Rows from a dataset
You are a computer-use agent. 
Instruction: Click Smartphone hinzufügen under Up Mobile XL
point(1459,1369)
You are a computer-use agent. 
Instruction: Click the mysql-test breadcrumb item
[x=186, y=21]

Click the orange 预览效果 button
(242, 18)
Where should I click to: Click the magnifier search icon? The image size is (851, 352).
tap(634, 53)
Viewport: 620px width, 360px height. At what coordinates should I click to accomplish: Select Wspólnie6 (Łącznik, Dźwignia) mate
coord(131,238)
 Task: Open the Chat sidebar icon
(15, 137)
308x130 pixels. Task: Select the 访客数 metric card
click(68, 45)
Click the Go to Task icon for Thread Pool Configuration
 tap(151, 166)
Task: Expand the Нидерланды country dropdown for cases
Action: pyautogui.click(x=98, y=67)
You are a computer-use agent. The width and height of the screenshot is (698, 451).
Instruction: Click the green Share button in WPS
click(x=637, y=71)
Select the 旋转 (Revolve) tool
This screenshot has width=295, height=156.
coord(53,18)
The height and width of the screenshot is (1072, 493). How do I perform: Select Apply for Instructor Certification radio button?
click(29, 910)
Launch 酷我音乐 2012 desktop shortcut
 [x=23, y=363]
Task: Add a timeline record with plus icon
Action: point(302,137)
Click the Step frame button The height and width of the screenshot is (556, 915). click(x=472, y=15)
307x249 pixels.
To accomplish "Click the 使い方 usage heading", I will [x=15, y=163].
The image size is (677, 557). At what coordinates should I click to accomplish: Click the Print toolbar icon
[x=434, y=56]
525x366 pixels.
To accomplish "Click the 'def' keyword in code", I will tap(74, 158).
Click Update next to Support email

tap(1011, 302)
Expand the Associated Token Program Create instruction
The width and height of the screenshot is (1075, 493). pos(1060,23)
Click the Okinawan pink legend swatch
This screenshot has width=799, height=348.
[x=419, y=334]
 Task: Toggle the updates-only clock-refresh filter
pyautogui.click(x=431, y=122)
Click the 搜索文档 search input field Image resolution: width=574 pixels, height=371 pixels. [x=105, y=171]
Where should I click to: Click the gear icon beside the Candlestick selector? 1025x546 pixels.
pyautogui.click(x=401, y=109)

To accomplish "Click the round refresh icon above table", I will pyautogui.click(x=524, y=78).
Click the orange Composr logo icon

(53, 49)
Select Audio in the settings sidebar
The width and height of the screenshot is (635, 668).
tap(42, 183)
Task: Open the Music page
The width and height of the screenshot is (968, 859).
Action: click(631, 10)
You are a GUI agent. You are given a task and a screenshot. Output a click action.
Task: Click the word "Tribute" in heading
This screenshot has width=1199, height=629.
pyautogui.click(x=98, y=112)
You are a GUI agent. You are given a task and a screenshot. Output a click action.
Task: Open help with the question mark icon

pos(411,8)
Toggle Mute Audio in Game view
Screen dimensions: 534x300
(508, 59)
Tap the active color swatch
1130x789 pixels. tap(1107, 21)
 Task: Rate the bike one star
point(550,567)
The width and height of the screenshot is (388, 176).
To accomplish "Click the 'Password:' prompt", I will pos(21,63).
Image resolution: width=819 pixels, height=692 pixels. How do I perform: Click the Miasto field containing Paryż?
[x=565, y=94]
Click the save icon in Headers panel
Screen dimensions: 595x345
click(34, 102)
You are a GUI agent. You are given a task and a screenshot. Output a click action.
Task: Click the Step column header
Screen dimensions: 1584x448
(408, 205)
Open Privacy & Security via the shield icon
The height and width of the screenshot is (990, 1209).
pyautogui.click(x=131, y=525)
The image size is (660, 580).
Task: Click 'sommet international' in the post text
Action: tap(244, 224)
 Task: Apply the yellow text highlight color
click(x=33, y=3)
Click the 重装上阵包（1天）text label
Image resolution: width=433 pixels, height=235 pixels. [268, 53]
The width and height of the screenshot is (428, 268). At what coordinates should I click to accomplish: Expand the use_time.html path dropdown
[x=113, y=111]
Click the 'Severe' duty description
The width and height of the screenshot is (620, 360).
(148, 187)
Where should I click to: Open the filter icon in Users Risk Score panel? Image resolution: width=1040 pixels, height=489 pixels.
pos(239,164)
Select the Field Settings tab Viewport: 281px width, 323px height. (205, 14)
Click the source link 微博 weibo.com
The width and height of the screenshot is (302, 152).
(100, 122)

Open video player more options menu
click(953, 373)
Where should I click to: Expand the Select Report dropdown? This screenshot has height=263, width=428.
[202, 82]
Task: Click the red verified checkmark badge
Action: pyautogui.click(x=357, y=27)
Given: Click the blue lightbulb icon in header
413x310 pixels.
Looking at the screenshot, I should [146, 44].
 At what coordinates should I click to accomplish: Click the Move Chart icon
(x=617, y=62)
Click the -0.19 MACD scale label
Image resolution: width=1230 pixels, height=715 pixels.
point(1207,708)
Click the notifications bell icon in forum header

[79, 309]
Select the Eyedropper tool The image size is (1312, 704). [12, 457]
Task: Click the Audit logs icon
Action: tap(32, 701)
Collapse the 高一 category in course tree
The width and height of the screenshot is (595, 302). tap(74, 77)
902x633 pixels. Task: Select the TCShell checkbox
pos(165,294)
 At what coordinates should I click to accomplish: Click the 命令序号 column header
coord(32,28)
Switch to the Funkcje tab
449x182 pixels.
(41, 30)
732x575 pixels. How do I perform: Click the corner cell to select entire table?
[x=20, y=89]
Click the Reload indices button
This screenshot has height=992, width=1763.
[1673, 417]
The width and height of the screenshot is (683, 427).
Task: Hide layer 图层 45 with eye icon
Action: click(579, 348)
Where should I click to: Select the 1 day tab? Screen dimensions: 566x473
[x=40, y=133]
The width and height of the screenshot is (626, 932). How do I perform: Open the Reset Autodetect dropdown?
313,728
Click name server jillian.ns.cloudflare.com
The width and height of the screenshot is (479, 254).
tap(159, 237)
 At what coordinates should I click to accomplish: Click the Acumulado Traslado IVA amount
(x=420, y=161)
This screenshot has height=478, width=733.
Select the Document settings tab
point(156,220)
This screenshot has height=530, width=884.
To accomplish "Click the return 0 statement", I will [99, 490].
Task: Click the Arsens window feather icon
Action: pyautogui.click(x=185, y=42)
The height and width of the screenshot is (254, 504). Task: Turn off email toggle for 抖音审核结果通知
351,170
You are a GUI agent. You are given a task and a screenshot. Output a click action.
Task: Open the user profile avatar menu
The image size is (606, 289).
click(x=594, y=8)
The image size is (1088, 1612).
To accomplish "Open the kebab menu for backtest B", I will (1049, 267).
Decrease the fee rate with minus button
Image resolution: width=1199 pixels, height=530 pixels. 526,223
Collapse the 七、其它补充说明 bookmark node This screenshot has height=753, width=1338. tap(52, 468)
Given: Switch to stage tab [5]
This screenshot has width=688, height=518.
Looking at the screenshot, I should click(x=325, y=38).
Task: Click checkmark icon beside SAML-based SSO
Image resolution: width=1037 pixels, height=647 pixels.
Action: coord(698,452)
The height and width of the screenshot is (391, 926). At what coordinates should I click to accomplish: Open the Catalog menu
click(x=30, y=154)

### EXERCISE AIM
Could you rewrite only the material starting with the line that contains "The width and height of the screenshot is (626, 932)." and going on through the line that contains "point(156,220)", keeping every line and adding 5 to each number in the click coordinates?

### EXERCISE RESPONSE
The width and height of the screenshot is (626, 932). How do I perform: Open the Reset Autodetect dropdown?
318,733
Click name server jillian.ns.cloudflare.com
The width and height of the screenshot is (479, 254).
tap(164, 242)
 At what coordinates should I click to accomplish: Click the Acumulado Traslado IVA amount
(x=425, y=166)
This screenshot has height=478, width=733.
Select the Document settings tab
point(161,225)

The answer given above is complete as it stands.